Plusieurs autres considérations entreront en ligne de compte pour le juge qui aura à déterminer une peine juste et adéquate, mais ne perdons pas de vue les célèbres propos du défunt juge en chef de la Cour suprême du Canada, Antonio Lamer, dans l’arrêt R. c. M. (C.A.) quant au rôle du juge appelé à fixer une peine :

« Du fait qu’il sert en première ligne de notre système de justice pénale, il [le juge] possède également une qualification unique sur le plan de l’expérience et de l’appréciation. Fait peut-être le plus important, le juge qui impose la peine exerce normalement sa charge dans la communauté qui a subi les conséquences du crime du délinquant ou à proximité de celle-ci. De ce fait, il sera à même de bien évaluer la combinaison particulière d’objectifs de détermination de la peine qui sera «juste et appropriée» pour assurer la protection de cette communauté. La détermination d’une peine juste et appropriée est un art délicat, où l’on tente de doser soigneusement les divers objectifs sociétaux de la détermination de la peine, eu égard à la culpabilité morale du délinquant et aux circonstances de l’infraction, tout en ne perdant jamais de vue les besoins de la communauté et les conditions qui y règnent »7

L’appel

Lorsque l’une des parties, le Ministère public ou l’accusé, est insatisfaite d’un verdict ou d’une peine et, au-delà d’être insatisfaite, elle prétend que le juge de première instance a commis une erreur, elle peut, sous réserve de certaines conditions, s’adresser, sur permission ou de plein droit, à un tribunal d’appel. Dépendamment de la nature de l’accusation, le tribunal d’appel sera la Cour supérieure du Québec (pour les infractions poursuivies par procédure sommaire – art. 812 à 828 C.cr.) ou la Cour d’appel du Québec (pour les actes criminels – art. 673 à 689 C.cr.).

Ultimement, une partie peut s’adresser ou tenter de le faire au plus haut tribunal du pays, soit la Cour suprême du Canada (art. 691 à 696 C.cr.). Généralement, et à moins d’un appel de plein droit, la Cour suprême du Canada n’acceptera d’entendre une cause que si, à son avis, elle est importante pour le public, ou soulève des questions de droit ou mixtes de fait et de droit importantes ou susceptible d’avoir un impact majeur sur la vie, la sécurité ou la liberté des citoyens(nes) canadiens(nes) (art. 40 de la Loi sur la Cour suprême).

Le présent article ne constitue pas un avis juridique et n’engage que la responsabilité de son auteur.

Sources consultées : Droit pénal, procédure et preuve, École du Barreau du Québec, 2012-2013, volume 11, Cowansville, Éditions Yvon Blais et Droit pénal, infractions, moyens de défense et peine, École du Barreau du Québec, 2012-2013, volume 12, Cowansville, Éditions Yvon Blais.

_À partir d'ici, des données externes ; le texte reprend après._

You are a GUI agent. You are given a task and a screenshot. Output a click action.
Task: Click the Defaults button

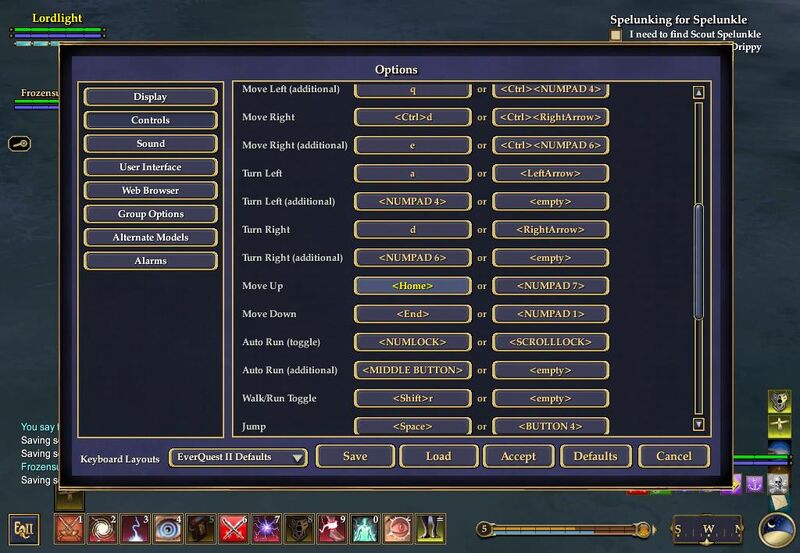[595, 456]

1. R. c. Stinchcombe, [1991] 3 R.C.S. 326.
2. Communément appelée « enquête sur cautionnement ».
3. À noter que le ouï-dire est permis lors de l’enquête pour remise en liberté : art. 518 C.cr.
4. À titre d’exemples : requête pour détails (art. 587 C.cr.), requête pour division d’un chef d’accusation (art. 590 C.cr.), requête pour procès distinct ou pour procès séparé (art. 591 (3) C.cr. – R. c. Last, [2009] 3 R.C.S. 146), requête pour changement de venue (art. 599 et 600 C.cr.), requête demandant le rejet de l’acte d’accusation (art. 601 C.cr.).
5. R. c. Stinchcombe, précité et R. c. Dixon, [1998] 1 R.C.S. 244.
6. L’effet d’une absolution est d’être réputé ne pas avoir été condamné. Toutefois, comme l’a précisé le juge Doyon de la Cour d’appel du Québec dans l’arrêt Doyon c. R., rendu le 18 octobre 2004 : « […] il existe une distinction entre le plaidoyer de culpabilité (ou la reconnaissance de culpabilité) et la condamnation » (par. 43) de sorte que « l’absence de condamnation ne fait pas disparaître rétroactivement le plaidoyer ou la reconnaissance de culpabilité » (par. 49).
7. [1996] 1 R.C.S. 500 au par. 91 et cité plus récemment dans l’arrêt R. c. Ipeelee, [2012] CSC 13 au par. 138.